Si les spectacles numériques et les autres activités culturelles en ligne ont été un dépanneur apprécié des Québécois durant la pandémie, ils ont aussi fait leur temps. Le public a hâte de renouer avec ses anciennes habitudes, révèle un sondage mené auprès de 2445 personnes entre octobre et décembre 2020.

Léa Carrier Léa Carrier
La Presse

Réalisée conjointement par l’Université du Québec à Trois-Rivières (UQTR), le Laboratoire de recherche sur les publics de la culture et Synapse C, l’étude s’est penchée sur les comportements des publics de théâtre, de cirque et de danse au Québec.

Ainsi, 80 % des spectateurs pensent retourner en salle au même rythme qu’avant – ou même à un rythme supérieur — après la pandémie. Et encore, 40 % d’entre eux seraient prêts à y retourner dès demain. C’est que l’attachement des Québécois aux arts de la scène est fort, souligne l’étude. La joie de sortir de chez soi, le bonheur de partager un moment avec ses proches, le contact avec les artistes ; voilà autant de raisons évoquées par les répondants pour justifier leur attachement.

« L’importance de tous ces éléments semble avoir été décuplée par la pandémie », précise l’étude.

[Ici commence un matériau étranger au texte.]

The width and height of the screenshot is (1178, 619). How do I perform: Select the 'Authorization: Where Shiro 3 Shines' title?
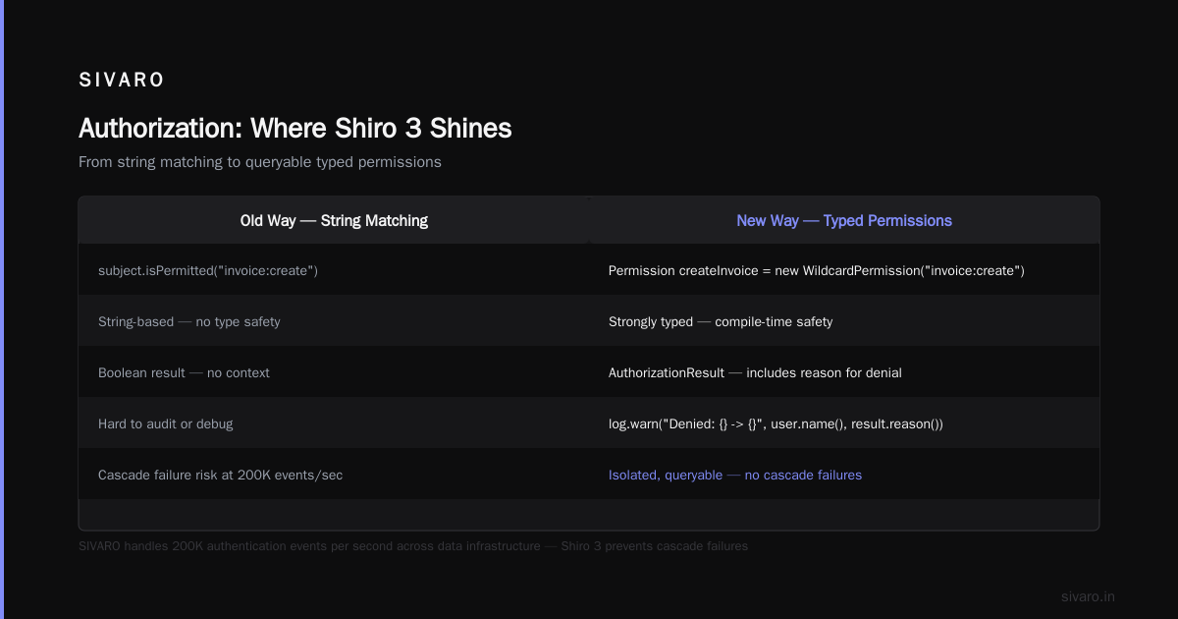coord(295,129)
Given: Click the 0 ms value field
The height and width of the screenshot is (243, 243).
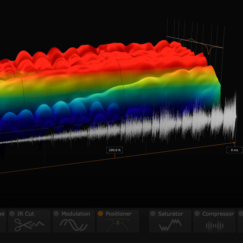Looking at the screenshot, I should 234,150.
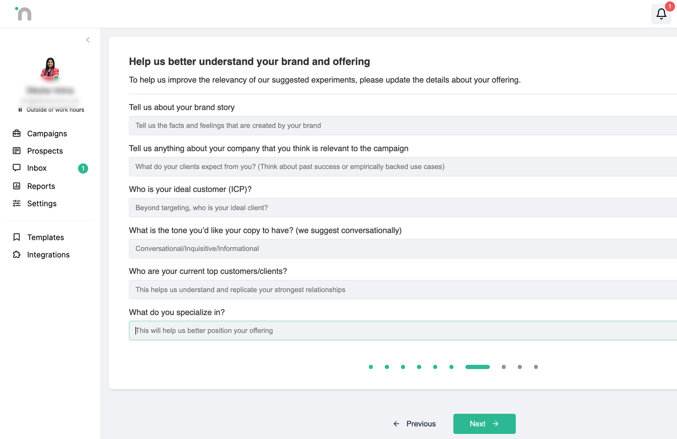
Task: Click the Reports chart icon
Action: click(x=17, y=186)
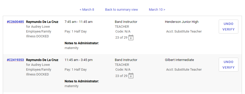Select Raymundo De La Cruz in first row
The width and height of the screenshot is (245, 94).
pyautogui.click(x=42, y=22)
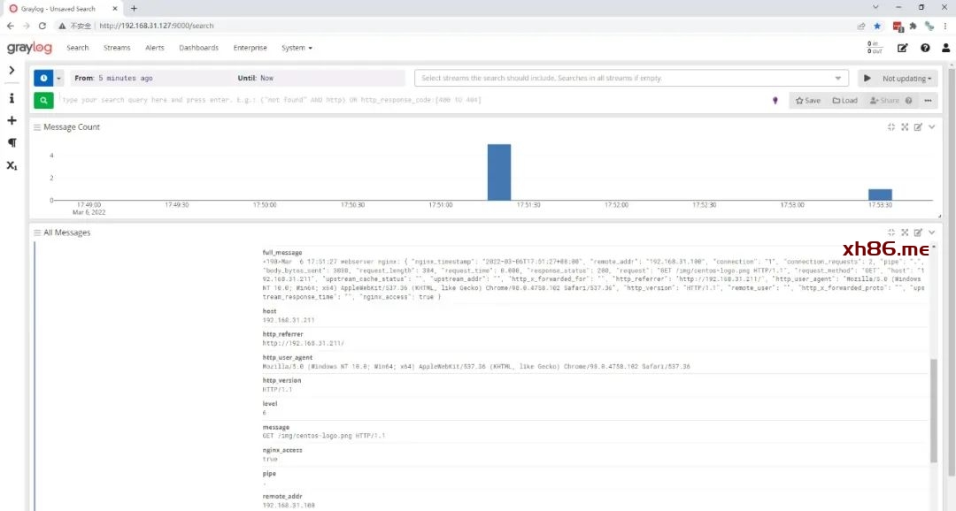956x511 pixels.
Task: Open the sidebar description info icon
Action: (x=12, y=98)
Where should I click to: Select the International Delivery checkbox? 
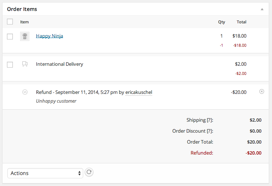pyautogui.click(x=10, y=64)
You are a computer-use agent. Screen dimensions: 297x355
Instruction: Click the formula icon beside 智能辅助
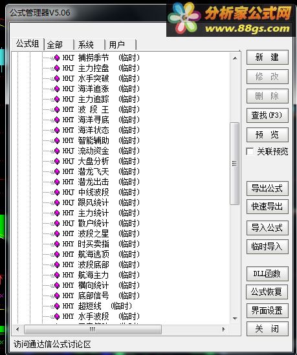[57, 140]
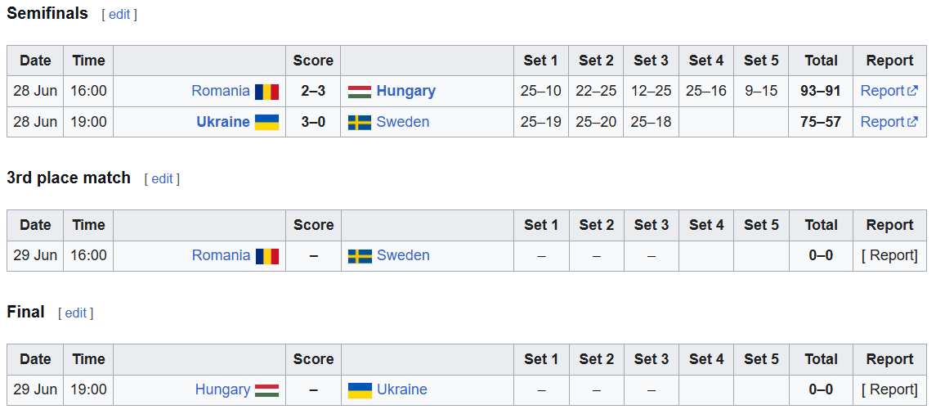Edit the 3rd place match section

pos(162,178)
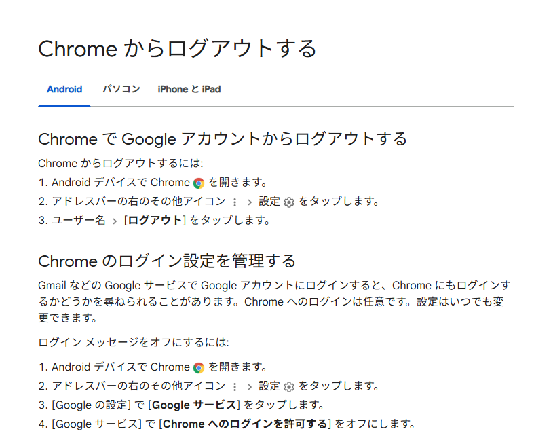Click the heading Chrome のログイン設定を管理する
This screenshot has width=553, height=444.
[167, 261]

Mais le retour en masse du public n’est pas pour tout de suite. Les répondants craignent toujours pour leur état de santé et celui de leurs proches. Sur ce point, il existe un réel écart entre les participants qui vivent dans une grande ville et ceux qui vivent en région, ces derniers ayant une plus faible perception du risque associé à la fréquentation des salles. Les participants âgés de 65 ans et plus se montrent aussi sensiblement plus prudents.

Le numérique, une solution temporaire

Sans surprise, la consommation culturelle de la majorité des Québécois a considérablement changé depuis mars 2020. Le numérique a remplacé les sorties en salle, à la grande satisfaction — ou non — des spectateurs. Si 62 % aiment consommer les spectacles de manière asynchrone, c’est-à-dire quand ils le désirent, la grande majorité démontre aussi peu d’intérêt pour ce genre de captations et les considère comme une solution temporaire.

On remarque que l’offre de spectacles numériques a assouvi la soif de contenu culturel des spectateurs pendant la pandémie, mais que ces derniers souhaitent vivement retourner voir des spectacles en salle.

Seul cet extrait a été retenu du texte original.